Estou
aqui, diante da folha branca, entre dois impulsos contraditórios, mas tremendamente
iguais na pesada agressividade que comportam. Dividido entre o místico ardor de
um poema épico e a fogosa lava de uma catilinária, não posso deixar passar
indiferente o texto musculado da carta dirigida pelos bispos brasileiros ao
presidente Bolsonaro, acusando-o de dois atentados, qual deles o mais perverso:
primeiro, o de autor moral das vítimas do Covid no Brasil; o segundo, o de
profanador blasfemo por usar o nome de Deus como semente do ódio.
Já
há muito esperava eu que do episcopado brasileiro (de tantas e tão corajosas
tradições sócio-religiosas) surgisse aquele enérgico protesto que se impunha,
por parte da Igreja oficial, contra as arbitrariedades e cínicas barbaridades
do Primeiro Magistrado da Nação, justamente invectivado e condenado pela
comunidade médica, intelectual e social
do país e todo o mundo civilizado. A queixa-crime apresentada pela sociedade
civil no Tribunal da Haia, acusando-o de genocídio, enquanto aguarda os seus trâmites,
merece a nossa maior solidariedade aplauso.
Honra,
Valor e Mérito ao episcopado brasileiro, à gloriosa plêiade de
bispos-verdadeiros pastores, subscritores do histórico documento, na esteira
dos seus antecessores, tais como António Fragoso, Hélder da Câmara, Duarte
Calheiros. Gente firme, da estirpe de um Frei Betto, Leonardo Boff, Alípio
Freitas e de muitos outros padres presos
ou exilados do país, alguns deles que lá conheci.
Devo
dizer que não me seduz nem me convence a pastosa mistela de um discurso
proselitista que traz Deus para a cena político-governativa, fazendo do nome de
Deus a salsicha ensanduichada no meio do papo-seco da intragável propaganda.

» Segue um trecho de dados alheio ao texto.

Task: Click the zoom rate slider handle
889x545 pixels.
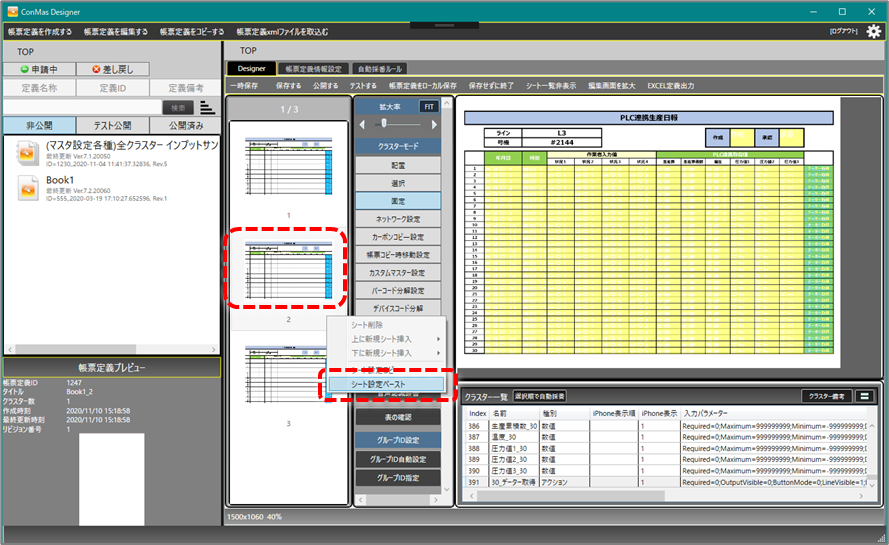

Detesto, indispõe-me até à medula, ouvir políticos e governantes exibirem, iniciarem
ou acabarem os delírios retóricos sob o nome de Deus, que trazem na boca mas
expulsam-nO das mesmas mãos que governam e assinam decretos. Deveriam ser
proibidos de o fazer. Porque o evangelho nas mãos de fanáticos demagogos
torna-se a sofisticada cartilha dos
malfeitores. Aí está o paradoxo do Brasil: foram os chamados “evangélicos” que
levaram Bolsonaro ao poder!
Por
isso, o episcopado brasileiro cumpriu, mais uma vez, a sua missão de vigilantes
atentos (episcopus=vigia, etimologicamente,
o que olha em toda a volta). Em prol das suas comunidades. Não se limitaram à
água benta ou ao óleo benzido. Saíram à praça, arregaçaram as mangas, não se
acobardaram nos salões do Paço diocesano, pelo contrário, afrontaram o palácio ‘real’

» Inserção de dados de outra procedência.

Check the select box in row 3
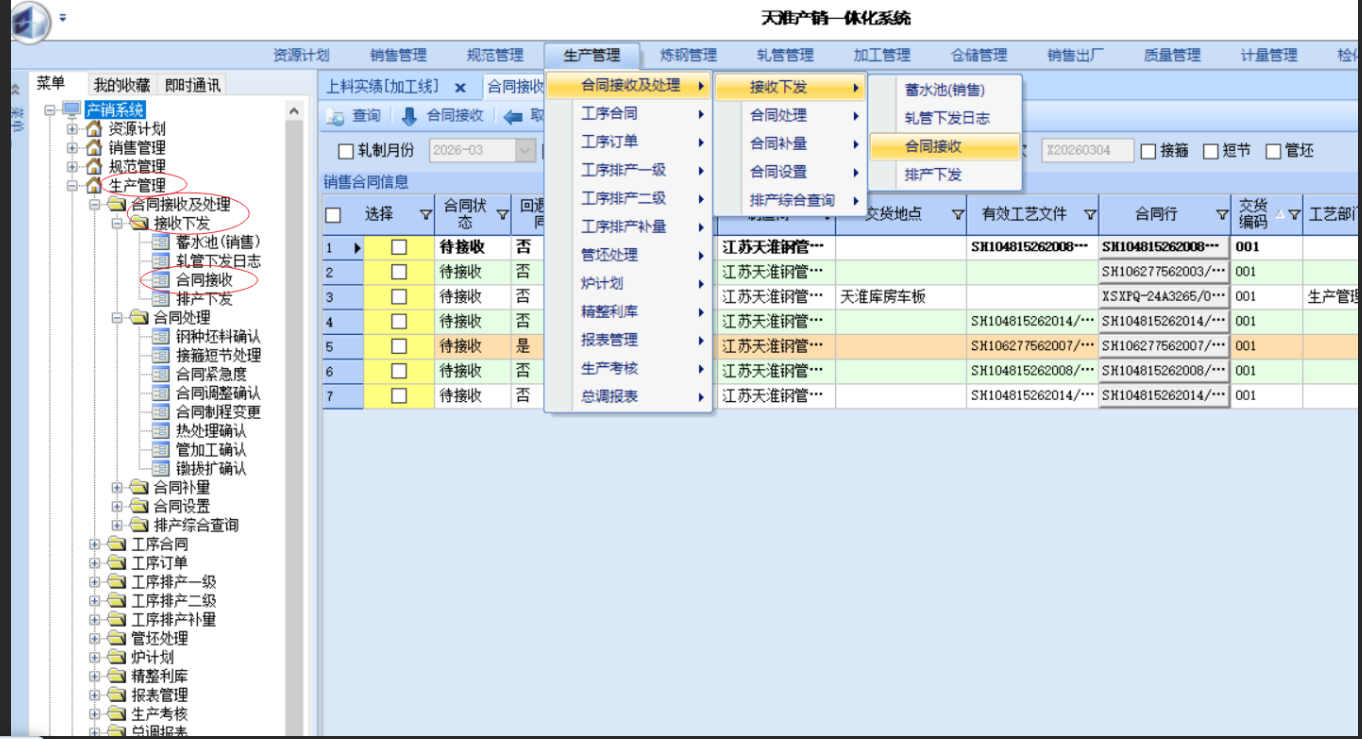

e, como João Baptista, denunciaram energicamente: Não te é lícito… Pára de
matar o povo, tira dessa boca suja o nome de um Deus limpo e justo!
Herdeiros
das Conferências de Medellín (1968) e de Puebla (1979) são os mesmos que
agregaram em magna assembleia o povo amazónico e levaram ao Papa Francisco a
proposta de ordenação de homens casados para suprir a inexistência de sacerdotes
naquele imenso território. Pena foi que o corajoso e solícito Francisco tivesse
sucumbido perante a corte dos cardeais, a quem ele próprio já chamou os “corvos
do Vaticano”…
A postura firme e directa dos bispos
brasileiros merecia aquele poema épico que acima referi e, em contraponto, ao
comportamento de Bolsonaro deveria levantar-se o tsunami universal de uma
ciclópica contestação.
Envolvo
nesta homenagem todos aqueles que, por outros caminhos, libertam o povo e
fazem-no crescer com dignidade e autonomia. Aqui na Madeira também. Uma
saudação telúrica e, por isso, avassaladora – porque a merece – o Padre Rui de
Sousa, Pároco dos Prazeres que, pelo amor à terra e ao seu povo tem construído,
não apenas a prestimosa Quinta Pedagógica, mas sobretudo tem feiro a saudável
pedagogia da paisagem rural e das suas gentes. Bem haja!